What to do:
Each entry is to be retyped exactly as it stands.

Stored records
==========

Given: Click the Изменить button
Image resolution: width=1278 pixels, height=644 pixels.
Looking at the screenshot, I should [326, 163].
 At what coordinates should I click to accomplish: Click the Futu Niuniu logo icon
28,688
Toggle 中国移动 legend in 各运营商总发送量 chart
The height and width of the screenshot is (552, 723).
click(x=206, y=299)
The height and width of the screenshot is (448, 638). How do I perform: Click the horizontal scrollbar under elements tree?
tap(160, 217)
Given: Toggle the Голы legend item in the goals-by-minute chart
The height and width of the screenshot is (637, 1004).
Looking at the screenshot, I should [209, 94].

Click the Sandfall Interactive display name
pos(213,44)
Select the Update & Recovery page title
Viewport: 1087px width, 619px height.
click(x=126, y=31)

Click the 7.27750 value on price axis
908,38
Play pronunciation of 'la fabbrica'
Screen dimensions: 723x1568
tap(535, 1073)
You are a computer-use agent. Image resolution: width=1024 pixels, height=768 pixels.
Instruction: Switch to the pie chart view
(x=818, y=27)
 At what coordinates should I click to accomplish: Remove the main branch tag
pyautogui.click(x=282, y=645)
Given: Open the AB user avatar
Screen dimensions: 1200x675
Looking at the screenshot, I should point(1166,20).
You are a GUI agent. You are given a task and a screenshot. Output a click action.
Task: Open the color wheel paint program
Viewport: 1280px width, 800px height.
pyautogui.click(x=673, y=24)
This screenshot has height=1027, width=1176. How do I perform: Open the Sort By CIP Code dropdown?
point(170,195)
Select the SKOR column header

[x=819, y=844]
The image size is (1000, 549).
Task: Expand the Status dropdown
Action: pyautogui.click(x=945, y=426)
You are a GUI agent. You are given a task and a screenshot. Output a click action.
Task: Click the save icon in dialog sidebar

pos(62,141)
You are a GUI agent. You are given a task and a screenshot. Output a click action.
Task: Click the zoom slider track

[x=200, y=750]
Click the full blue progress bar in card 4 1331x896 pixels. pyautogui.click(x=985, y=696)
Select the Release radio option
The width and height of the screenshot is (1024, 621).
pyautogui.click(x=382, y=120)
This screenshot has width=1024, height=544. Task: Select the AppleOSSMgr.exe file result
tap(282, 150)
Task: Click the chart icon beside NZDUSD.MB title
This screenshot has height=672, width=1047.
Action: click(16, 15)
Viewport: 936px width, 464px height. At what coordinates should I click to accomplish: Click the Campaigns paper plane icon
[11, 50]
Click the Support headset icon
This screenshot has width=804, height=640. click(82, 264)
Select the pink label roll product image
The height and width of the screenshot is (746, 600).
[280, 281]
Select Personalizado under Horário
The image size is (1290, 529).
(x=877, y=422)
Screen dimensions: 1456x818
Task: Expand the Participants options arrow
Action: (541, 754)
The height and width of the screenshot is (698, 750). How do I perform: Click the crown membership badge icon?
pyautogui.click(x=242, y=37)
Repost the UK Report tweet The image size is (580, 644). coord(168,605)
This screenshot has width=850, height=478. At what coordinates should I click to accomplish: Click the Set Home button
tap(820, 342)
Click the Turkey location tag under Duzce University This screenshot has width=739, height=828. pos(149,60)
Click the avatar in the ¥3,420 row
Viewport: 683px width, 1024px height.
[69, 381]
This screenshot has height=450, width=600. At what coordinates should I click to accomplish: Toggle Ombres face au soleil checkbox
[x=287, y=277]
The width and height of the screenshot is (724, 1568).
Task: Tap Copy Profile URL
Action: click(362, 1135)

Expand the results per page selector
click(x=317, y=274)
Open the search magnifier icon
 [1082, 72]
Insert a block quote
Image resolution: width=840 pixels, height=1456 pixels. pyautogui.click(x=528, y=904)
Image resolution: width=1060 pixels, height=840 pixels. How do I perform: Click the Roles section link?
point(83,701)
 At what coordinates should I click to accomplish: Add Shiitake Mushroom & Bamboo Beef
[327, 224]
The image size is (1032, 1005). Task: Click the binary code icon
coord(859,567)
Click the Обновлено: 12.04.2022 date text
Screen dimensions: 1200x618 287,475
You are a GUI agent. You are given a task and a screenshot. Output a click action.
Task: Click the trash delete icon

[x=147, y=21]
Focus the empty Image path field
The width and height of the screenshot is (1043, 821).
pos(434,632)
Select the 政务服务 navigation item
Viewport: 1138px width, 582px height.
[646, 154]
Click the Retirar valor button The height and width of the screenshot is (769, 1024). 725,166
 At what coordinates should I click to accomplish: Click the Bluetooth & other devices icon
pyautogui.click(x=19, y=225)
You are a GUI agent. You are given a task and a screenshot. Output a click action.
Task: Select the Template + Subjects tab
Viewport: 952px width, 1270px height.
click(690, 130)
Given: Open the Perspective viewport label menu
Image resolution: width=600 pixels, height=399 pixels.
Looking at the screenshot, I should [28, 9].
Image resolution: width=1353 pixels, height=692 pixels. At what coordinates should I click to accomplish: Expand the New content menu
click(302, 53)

==========

Task solution:
Given: Click the Изменить button
Image resolution: width=1278 pixels, height=644 pixels.
Looking at the screenshot, I should [326, 163].
 At what coordinates should I click to accomplish: Click the Futu Niuniu logo icon
28,688
Toggle 中国移动 legend in 各运营商总发送量 chart
The height and width of the screenshot is (552, 723).
click(x=206, y=299)
The height and width of the screenshot is (448, 638). How do I perform: Click the horizontal scrollbar under elements tree?
tap(160, 217)
Given: Toggle the Голы legend item in the goals-by-minute chart
The height and width of the screenshot is (637, 1004).
Looking at the screenshot, I should [209, 94].

Click the Sandfall Interactive display name
pos(213,44)
Select the Update & Recovery page title
Viewport: 1087px width, 619px height.
click(x=126, y=31)

Click the 7.27750 value on price axis
908,38
Play pronunciation of 'la fabbrica'
Screen dimensions: 723x1568
tap(535, 1073)
You are a computer-use agent. Image resolution: width=1024 pixels, height=768 pixels.
Instruction: Switch to the pie chart view
(x=818, y=27)
 At what coordinates should I click to accomplish: Remove the main branch tag
pyautogui.click(x=282, y=645)
Given: Open the AB user avatar
Screen dimensions: 1200x675
Looking at the screenshot, I should point(1166,20).
You are a GUI agent. You are given a task and a screenshot. Output a click action.
Task: Open the color wheel paint program
Viewport: 1280px width, 800px height.
pyautogui.click(x=673, y=24)
This screenshot has height=1027, width=1176. How do I perform: Open the Sort By CIP Code dropdown?
point(170,195)
Select the SKOR column header

[x=819, y=844]
The image size is (1000, 549).
Task: Expand the Status dropdown
Action: pyautogui.click(x=945, y=426)
You are a GUI agent. You are given a task and a screenshot. Output a click action.
Task: Click the save icon in dialog sidebar

pos(62,141)
You are a GUI agent. You are given a task and a screenshot. Output a click action.
Task: Click the zoom slider track

[x=200, y=750]
Click the full blue progress bar in card 4 1331x896 pixels. pyautogui.click(x=985, y=696)
Select the Release radio option
The width and height of the screenshot is (1024, 621).
pyautogui.click(x=382, y=120)
This screenshot has width=1024, height=544. Task: Select the AppleOSSMgr.exe file result
tap(282, 150)
Task: Click the chart icon beside NZDUSD.MB title
This screenshot has height=672, width=1047.
Action: click(16, 15)
Viewport: 936px width, 464px height. At what coordinates should I click to accomplish: Click the Campaigns paper plane icon
[11, 50]
Click the Support headset icon
This screenshot has width=804, height=640. click(82, 264)
Select the pink label roll product image
The height and width of the screenshot is (746, 600).
[280, 281]
Select Personalizado under Horário
The image size is (1290, 529).
(x=877, y=422)
Screen dimensions: 1456x818
Task: Expand the Participants options arrow
Action: (541, 754)
The height and width of the screenshot is (698, 750). How do I perform: Click the crown membership badge icon?
pyautogui.click(x=242, y=37)
Repost the UK Report tweet The image size is (580, 644). coord(168,605)
This screenshot has width=850, height=478. At what coordinates should I click to accomplish: Click the Set Home button
tap(820, 342)
Click the Turkey location tag under Duzce University This screenshot has width=739, height=828. pos(149,60)
Click the avatar in the ¥3,420 row
Viewport: 683px width, 1024px height.
[69, 381]
This screenshot has height=450, width=600. At what coordinates should I click to accomplish: Toggle Ombres face au soleil checkbox
[x=287, y=277]
The width and height of the screenshot is (724, 1568).
Task: Tap Copy Profile URL
Action: click(362, 1135)

Expand the results per page selector
click(x=317, y=274)
Open the search magnifier icon
 [1082, 72]
Insert a block quote
Image resolution: width=840 pixels, height=1456 pixels. pyautogui.click(x=528, y=904)
Image resolution: width=1060 pixels, height=840 pixels. How do I perform: Click the Roles section link?
point(83,701)
 At what coordinates should I click to accomplish: Add Shiitake Mushroom & Bamboo Beef
[327, 224]
The image size is (1032, 1005). Task: Click the binary code icon
coord(859,567)
Click the Обновлено: 12.04.2022 date text
Screen dimensions: 1200x618 287,475
You are a GUI agent. You are given a task and a screenshot. Output a click action.
Task: Click the trash delete icon

[x=147, y=21]
Focus the empty Image path field
The width and height of the screenshot is (1043, 821).
pos(434,632)
Select the 政务服务 navigation item
Viewport: 1138px width, 582px height.
[646, 154]
Click the Retirar valor button The height and width of the screenshot is (769, 1024). 725,166
 At what coordinates should I click to accomplish: Click the Bluetooth & other devices icon
pyautogui.click(x=19, y=225)
You are a GUI agent. You are given a task and a screenshot. Output a click action.
Task: Select the Template + Subjects tab
Viewport: 952px width, 1270px height.
click(690, 130)
Given: Open the Perspective viewport label menu
Image resolution: width=600 pixels, height=399 pixels.
Looking at the screenshot, I should [28, 9].
Image resolution: width=1353 pixels, height=692 pixels. At what coordinates should I click to accomplish: Expand the New content menu
click(302, 53)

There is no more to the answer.